In this case, it can help to identify fields of the struct that are not relevant for the property of the program that is currently being reasoned about and comment out those fields. In our experience these fields exist relatively often especially in large structs. Naturally, the removal might be complicated by the fact that all usages of these fields also need some munging steps applied to them.

Memory and storage in inline assembly

The Certora Prover employs static analyses and simplifications in order to make the reasoning about Storage and Memory easier for the SMT solvers. These static analyses are sometimes thrown off by unusual code patterns (most often produced when using inline assembly), which can make the SMT formulas too hard to solve.

CVT reports these failures of Storage or Memory analysis in the Global Problems pane of the reports, along with pointers to the offending source code positions (typically inline assembly containing sstore/sload/mstore/mload operations). To resolve such failures, the relevant code parts need to be summarized or munged. (Naturally, the Certora developers are working make such failures less frequent as well.)

Modular verification

Often it is useful to break a complex problem into simpler subproblems; this process is called modularization. You can modularize a verification problem by first proving a property about a complex piece of code (such as a library or a method) and then using that property to summarize the complex code. In the following we elaborate on modularization techniques that can help with timeout prevention.

Library-based systems

As mentioned here before, systems with libraries are a natural candidate for modularization.

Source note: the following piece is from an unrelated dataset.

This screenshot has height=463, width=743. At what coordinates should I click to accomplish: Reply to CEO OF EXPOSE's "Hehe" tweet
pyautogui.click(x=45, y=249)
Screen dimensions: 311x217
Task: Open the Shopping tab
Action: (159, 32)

Alternatively to using the -summarizeExtLibraryCallsAsNonDetPreLinking true option mentioned before, one can summarize all the methods of a single library using a catch-all summary. For example, to use a NONDET summary for all functions of MyBigLibrary, one could add the following:

methods {
    function MyBigLibrary._ external => NONDET;
    function MyBigLibrary._ internal => NONDET;
}

The above snippet has the effect of summarizing as NONDET all external calls to the library and internal ones as well. Only NONDET and HAVOC summaries can be applied. For more information on method summaries, see Summaries.

Command line options

There are a number of command line options that influence specific parts of the Prover’s pipeline. While their default values generally yield the best results, changing them is known to improve running time in certain cases.

--prover_args '-calltraceFreeOpt true'

This option allows for some rather aggressive simplifications. However, it possibly breaks call trace generation.